The on-going correction in residential construction is expected to drag down overall 2007 construction activity. According to the most recent forecast from the Economic Research department at Portland Cement Association (PCA), despite a record 18% growth since 2003, cement consumption this year is projected to decline by 1.5%.
The spring forecast, presented last week at the PCA Board of Directors Meeting in La Jolla, Calif., by chief economist Ed Sullivan, anticipates gradual gains throughout the second half of 2007, but not large enough to offset the year’s first half weaknesses. The increased construction activity that is expected to begin mid-year, however, will carryover to 2008 and contribute to an estimated 3.9% growth in consumption.
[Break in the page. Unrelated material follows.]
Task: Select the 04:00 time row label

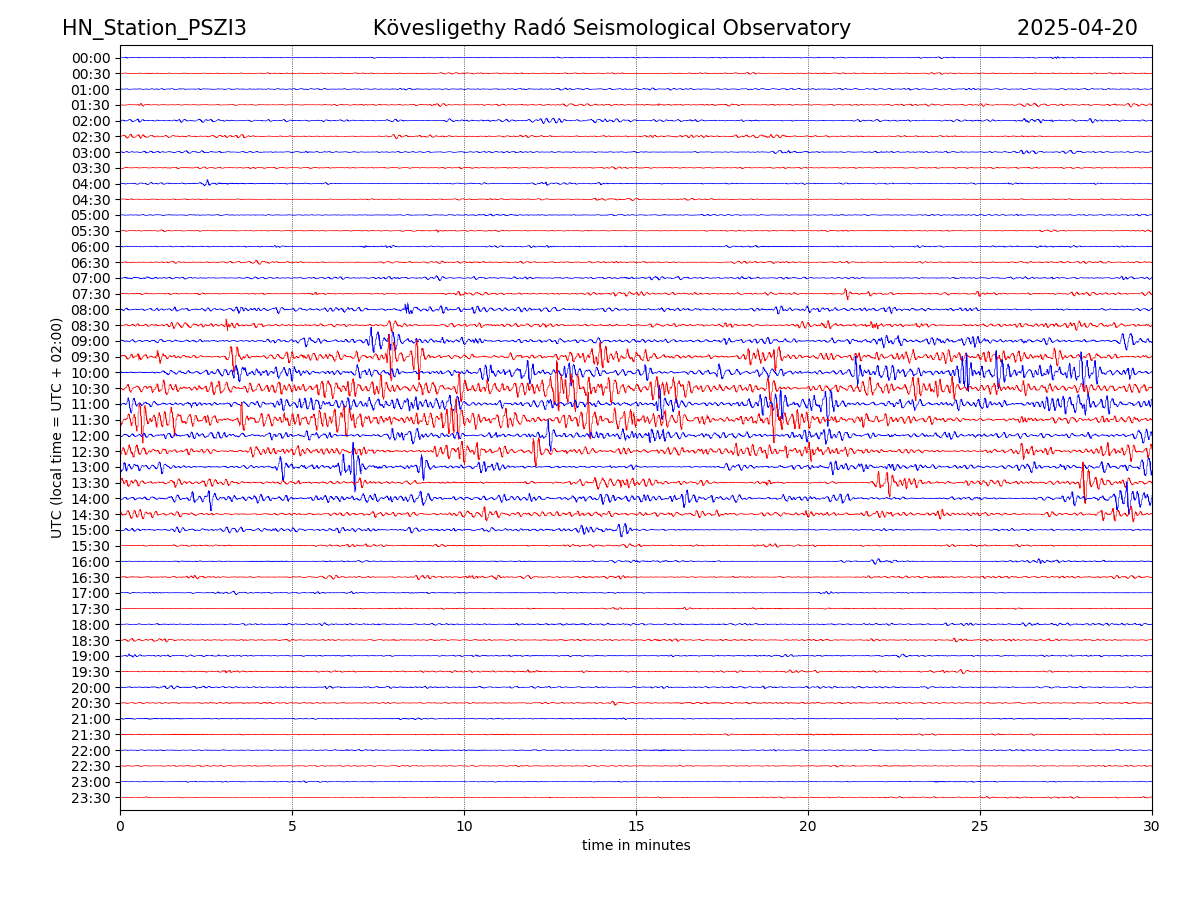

Gains in nonresidential and public construction, says Sullivan, will not be large enough to offset the harsh downward trends in the residential market. Sullivan’s 2007 projection reflects a nearly 6Mt decline in residential cement consumption levels compared to 2006. "Single-family start activity and residential cement consumption will not recover until the existing inventory level of homes is reduced."
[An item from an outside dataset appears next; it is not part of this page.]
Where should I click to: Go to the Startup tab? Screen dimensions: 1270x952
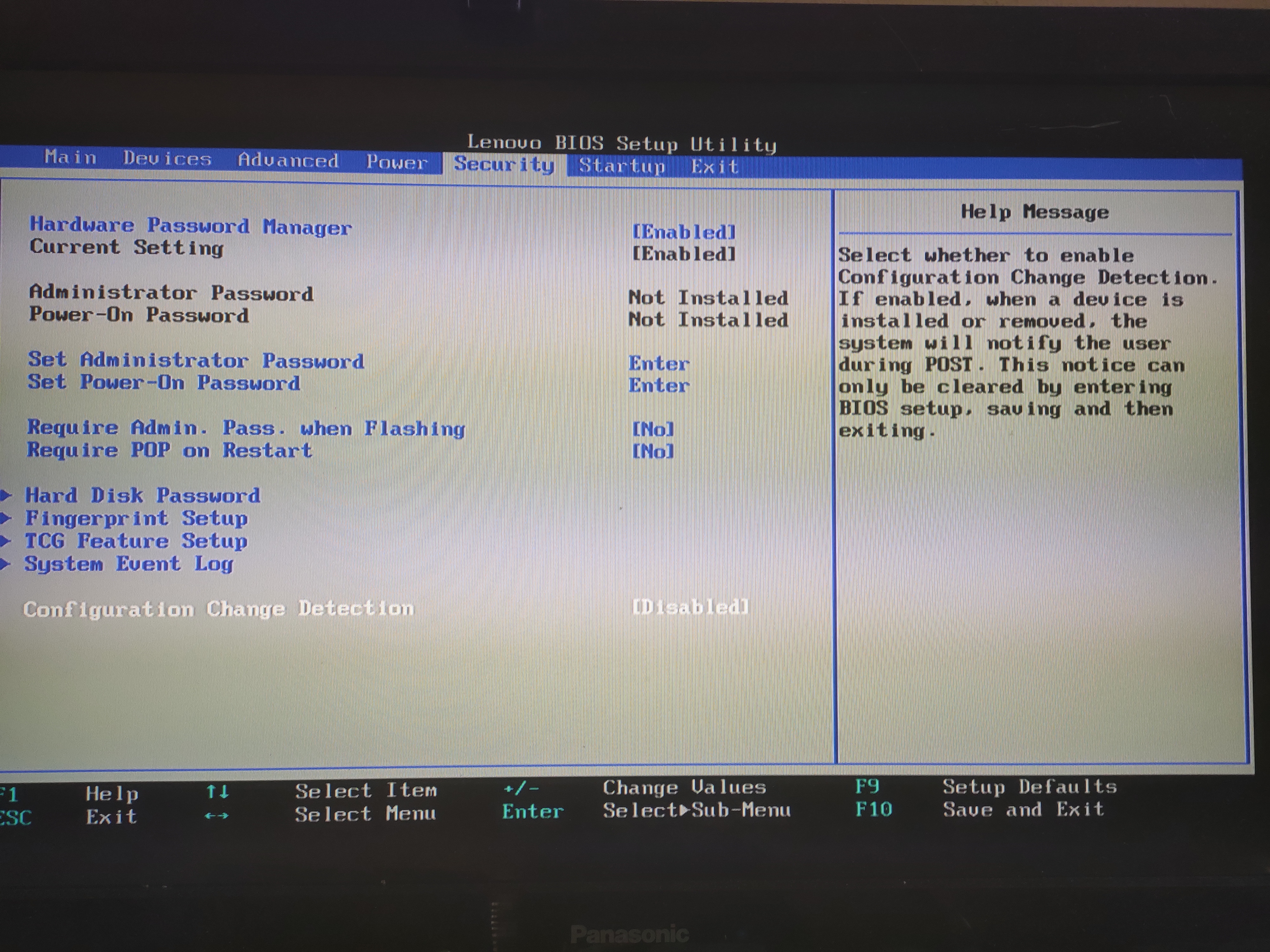tap(622, 166)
Declines in construction are partially offset by rising cement intensity – the increasing use of cement and concrete in construction. Even with an overall decline in consumption, Sullivan sees a 1.5% increase in cement intensity in 2007. Cement intensity refers to the tons of cement per dollar of construction activity.
"Cement intensity is influenced by changes in the composition of construction, the regional composition of cement demand, and the competitive price position of concrete against competing materials," Sullivan said. "It is the relative price and changes in the composition of construction that will be key to intensity gains in 2007."